Oct 28, 2016
Brazil Levies Fines for Illegal Grain Production in Amazon Region
Author: Michael Cordonnier/Soybean & Corn Advisor, Inc.
The Brazilian EPA (Ibama) and the Brazilian government have renewed their efforts to slow down illegal deforestation in the Amazon Biome by making it harder to produce and market grain from areas that have been cleared illegally. They are doing it by targeting farmers and companies that either finance or assist in marketing grain produced in these areas.
In 2008, the Brazilian government joined with international grain companies and environmental organizations to prohibit the selling of grain produced in areas that were illegally deforested. When the embargo went into effect, the embargoed areas were publically announced so that everyone was aware of the program, but the Amazon is a very large area and some individuals have tried to skirt the embargo
Over the last few weeks, the federal government has renewed its efforts to maintain the embargo by identifying and issuing fines to farmers, grain companies, transportation companies, agricultural processors, and one bank that violated the embargo.
The initial efforts have focused on the state of Mato Grosso and it has already resulted in dozens of fines that have totaled approximately R$ 170 million for the planting or marketing of approximately 148,000 sacks of soybeans and corn (325,000 bushels) that have been produced illegally. These fines are not only due to the production of grain, but also for preventing the forest from regenerating itself in illegally cleared areas.
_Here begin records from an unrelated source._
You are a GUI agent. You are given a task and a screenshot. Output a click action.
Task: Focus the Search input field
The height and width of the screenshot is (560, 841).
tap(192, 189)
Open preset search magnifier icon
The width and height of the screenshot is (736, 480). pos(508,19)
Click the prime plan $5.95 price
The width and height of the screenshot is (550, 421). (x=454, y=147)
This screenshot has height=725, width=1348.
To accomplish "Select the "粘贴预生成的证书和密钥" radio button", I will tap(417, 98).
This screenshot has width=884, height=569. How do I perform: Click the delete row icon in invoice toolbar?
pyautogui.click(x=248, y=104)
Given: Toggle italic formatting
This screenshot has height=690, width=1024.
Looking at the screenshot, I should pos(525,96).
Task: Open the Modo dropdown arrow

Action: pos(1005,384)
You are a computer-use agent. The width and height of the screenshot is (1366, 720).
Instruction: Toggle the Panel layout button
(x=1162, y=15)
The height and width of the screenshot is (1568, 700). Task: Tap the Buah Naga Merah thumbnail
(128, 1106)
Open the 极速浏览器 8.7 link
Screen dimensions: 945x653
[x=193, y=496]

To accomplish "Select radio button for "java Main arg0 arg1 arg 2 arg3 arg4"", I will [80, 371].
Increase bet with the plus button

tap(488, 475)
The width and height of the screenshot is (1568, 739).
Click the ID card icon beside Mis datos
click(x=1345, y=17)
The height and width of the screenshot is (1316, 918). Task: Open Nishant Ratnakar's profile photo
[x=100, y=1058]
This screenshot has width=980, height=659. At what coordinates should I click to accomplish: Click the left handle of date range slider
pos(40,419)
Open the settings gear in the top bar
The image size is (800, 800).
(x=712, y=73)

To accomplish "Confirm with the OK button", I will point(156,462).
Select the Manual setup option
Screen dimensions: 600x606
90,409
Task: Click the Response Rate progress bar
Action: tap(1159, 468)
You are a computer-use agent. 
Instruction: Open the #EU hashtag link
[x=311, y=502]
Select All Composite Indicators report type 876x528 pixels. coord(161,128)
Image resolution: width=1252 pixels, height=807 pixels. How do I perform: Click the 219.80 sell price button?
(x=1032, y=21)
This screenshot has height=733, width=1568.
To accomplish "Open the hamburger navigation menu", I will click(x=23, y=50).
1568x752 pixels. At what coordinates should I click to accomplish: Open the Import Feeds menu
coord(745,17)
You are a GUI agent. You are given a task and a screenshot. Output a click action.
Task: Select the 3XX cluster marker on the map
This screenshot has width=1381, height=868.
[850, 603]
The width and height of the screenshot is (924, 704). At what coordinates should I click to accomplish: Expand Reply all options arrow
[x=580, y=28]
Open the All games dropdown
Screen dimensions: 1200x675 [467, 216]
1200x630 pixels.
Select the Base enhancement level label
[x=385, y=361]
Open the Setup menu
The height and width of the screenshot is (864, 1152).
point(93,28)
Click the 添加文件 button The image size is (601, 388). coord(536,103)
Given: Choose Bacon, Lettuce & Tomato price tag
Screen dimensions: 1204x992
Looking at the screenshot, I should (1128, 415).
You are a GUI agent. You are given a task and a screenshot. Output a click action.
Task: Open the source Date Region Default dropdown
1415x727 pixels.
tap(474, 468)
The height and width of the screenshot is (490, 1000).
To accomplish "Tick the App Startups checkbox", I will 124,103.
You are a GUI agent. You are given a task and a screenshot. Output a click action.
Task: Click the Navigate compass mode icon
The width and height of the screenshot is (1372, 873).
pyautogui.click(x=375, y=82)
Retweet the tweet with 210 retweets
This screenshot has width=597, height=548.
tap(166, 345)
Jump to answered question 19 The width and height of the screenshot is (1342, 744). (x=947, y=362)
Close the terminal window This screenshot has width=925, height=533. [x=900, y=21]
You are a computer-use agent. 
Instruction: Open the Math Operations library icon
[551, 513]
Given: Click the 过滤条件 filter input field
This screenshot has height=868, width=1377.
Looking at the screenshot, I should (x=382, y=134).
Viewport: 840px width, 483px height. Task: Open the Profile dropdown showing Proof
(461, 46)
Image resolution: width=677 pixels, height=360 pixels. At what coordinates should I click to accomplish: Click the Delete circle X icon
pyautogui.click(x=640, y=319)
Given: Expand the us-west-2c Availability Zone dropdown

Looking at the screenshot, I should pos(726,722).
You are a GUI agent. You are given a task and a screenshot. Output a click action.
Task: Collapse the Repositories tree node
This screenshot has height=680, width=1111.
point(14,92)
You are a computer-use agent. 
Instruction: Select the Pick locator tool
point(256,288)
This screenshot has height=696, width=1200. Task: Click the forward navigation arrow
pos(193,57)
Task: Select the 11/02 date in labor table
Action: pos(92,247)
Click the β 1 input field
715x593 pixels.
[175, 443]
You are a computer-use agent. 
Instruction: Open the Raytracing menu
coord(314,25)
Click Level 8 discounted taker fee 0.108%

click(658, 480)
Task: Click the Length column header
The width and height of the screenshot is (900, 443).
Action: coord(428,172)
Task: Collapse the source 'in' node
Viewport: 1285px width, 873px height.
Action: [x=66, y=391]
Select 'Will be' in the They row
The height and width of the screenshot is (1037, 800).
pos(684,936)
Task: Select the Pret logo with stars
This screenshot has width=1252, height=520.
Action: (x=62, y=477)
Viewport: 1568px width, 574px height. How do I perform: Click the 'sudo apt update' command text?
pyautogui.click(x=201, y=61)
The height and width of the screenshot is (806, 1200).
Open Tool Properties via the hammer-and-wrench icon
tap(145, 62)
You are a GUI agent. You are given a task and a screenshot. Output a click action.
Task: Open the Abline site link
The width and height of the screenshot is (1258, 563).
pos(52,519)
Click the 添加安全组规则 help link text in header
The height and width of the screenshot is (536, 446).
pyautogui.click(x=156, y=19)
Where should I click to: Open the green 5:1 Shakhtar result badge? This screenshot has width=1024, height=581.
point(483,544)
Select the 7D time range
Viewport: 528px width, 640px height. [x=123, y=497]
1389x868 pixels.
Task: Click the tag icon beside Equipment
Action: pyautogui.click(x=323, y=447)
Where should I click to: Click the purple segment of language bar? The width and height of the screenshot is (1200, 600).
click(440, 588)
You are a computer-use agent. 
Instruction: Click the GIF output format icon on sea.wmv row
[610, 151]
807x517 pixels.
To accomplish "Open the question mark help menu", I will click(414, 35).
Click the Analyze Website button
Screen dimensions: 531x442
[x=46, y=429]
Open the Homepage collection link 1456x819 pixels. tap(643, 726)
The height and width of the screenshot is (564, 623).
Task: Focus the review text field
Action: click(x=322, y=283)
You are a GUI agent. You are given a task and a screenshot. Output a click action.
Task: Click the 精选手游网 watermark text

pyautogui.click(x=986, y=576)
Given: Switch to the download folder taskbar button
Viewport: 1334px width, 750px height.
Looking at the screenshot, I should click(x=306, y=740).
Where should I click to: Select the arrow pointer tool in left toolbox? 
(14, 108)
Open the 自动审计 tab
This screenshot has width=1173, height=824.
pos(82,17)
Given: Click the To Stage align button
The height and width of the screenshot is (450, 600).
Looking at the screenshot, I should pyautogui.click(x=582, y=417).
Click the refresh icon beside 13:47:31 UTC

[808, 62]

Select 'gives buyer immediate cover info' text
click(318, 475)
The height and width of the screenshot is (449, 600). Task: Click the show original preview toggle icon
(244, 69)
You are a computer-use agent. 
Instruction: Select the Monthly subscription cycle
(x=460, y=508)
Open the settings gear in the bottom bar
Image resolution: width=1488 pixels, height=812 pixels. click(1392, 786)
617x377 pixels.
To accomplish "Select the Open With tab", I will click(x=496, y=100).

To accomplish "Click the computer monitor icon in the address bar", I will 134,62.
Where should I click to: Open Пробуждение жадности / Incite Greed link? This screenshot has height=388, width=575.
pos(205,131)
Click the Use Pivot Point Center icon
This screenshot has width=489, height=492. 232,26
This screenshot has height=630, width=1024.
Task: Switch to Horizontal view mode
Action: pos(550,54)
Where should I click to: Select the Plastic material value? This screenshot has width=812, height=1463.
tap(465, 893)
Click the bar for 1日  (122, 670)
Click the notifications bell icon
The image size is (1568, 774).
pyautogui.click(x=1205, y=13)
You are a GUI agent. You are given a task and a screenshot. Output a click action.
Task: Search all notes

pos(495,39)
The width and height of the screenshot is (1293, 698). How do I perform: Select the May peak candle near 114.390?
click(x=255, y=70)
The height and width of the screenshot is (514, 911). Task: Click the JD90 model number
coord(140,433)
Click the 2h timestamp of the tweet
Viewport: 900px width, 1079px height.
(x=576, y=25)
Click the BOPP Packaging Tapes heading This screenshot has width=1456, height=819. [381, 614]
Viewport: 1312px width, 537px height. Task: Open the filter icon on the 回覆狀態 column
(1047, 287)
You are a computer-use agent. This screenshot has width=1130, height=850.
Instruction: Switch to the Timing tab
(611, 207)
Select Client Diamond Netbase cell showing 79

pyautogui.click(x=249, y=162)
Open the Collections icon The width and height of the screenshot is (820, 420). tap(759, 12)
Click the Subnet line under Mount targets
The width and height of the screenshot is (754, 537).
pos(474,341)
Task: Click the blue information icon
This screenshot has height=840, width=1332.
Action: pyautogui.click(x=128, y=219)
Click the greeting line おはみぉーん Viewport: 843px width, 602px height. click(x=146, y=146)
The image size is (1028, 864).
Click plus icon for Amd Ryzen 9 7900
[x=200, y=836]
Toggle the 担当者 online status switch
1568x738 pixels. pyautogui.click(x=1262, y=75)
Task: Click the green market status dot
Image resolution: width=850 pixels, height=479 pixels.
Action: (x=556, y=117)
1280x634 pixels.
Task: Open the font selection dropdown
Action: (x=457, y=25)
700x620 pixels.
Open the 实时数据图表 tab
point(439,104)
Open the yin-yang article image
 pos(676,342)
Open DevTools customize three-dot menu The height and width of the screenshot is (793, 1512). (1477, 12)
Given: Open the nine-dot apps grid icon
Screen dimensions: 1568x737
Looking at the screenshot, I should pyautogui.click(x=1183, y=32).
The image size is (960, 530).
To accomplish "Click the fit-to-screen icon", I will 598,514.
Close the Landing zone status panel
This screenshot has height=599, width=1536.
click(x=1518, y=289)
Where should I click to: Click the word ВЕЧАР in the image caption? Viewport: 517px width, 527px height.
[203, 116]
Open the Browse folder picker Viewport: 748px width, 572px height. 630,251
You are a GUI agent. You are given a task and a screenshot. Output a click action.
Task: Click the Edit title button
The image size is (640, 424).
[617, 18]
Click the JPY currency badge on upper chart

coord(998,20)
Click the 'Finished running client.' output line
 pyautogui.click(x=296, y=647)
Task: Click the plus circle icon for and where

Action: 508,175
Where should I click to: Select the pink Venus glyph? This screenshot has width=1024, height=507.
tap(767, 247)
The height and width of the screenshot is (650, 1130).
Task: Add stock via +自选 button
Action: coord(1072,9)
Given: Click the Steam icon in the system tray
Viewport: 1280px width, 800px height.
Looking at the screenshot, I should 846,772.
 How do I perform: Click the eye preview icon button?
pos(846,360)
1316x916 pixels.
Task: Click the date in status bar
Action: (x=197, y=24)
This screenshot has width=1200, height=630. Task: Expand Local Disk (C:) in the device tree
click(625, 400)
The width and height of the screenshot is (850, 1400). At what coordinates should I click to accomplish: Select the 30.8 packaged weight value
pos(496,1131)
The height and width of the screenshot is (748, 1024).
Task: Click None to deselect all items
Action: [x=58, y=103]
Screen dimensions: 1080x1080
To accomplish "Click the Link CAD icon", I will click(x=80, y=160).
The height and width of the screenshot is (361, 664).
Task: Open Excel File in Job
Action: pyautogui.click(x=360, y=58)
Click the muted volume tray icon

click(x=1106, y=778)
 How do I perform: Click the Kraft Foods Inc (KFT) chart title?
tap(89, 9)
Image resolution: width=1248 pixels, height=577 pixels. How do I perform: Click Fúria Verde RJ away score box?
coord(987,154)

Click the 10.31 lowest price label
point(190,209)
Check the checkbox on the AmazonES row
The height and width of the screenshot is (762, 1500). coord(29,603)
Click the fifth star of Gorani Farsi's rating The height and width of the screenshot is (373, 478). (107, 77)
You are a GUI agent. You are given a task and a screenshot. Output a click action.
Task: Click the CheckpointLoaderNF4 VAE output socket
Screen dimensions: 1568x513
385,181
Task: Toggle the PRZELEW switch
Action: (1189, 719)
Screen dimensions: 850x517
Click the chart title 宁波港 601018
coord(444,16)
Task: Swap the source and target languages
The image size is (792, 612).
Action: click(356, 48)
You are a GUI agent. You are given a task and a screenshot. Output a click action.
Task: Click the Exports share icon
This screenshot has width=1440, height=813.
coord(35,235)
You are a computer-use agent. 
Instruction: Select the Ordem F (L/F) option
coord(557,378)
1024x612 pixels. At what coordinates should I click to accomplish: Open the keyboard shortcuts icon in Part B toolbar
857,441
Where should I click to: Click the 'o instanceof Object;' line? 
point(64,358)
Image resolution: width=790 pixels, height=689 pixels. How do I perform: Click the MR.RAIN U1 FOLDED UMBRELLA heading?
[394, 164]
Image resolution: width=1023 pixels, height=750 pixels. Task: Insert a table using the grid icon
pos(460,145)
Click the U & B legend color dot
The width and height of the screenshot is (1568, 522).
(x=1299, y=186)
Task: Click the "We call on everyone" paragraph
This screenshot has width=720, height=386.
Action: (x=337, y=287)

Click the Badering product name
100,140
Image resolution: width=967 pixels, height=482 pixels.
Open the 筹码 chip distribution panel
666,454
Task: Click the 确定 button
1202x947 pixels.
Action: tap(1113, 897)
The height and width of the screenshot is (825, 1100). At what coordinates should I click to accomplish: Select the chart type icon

Data from the Brazilian National Space Research Institute (Inpe) indicates that in 2015 there were 6,207 square kilometers (1,533,000 acres) deforested in the Amazon biome with 25.8% occurring in the state of Mato Grosso. It is not surprising that Mato Grosso is the state where this is occurring the most because it is the leading grain producing state in Brazil.
In the central and southern regions of the state, there is a tremendous amount of soybean and corn production, while in the norther part of the state, it is part of the Amazon biome. So farmers who produce grain illegally in northern Mato Grosso have the infrastructure available in the form of grain elevators and transportation networks that are necessary to move the illegally produced grain.
Ibama's strategy for slowing down deforestation is to make it more difficult for anyone to sell or market products for illegally cleared areas. Grain production though is a very small part of the reason why areas are being deforested. The overwhelming reason for deforestation in the Amazon Biome is for the establishment of pastures for cattle ranching and for lumber extraction.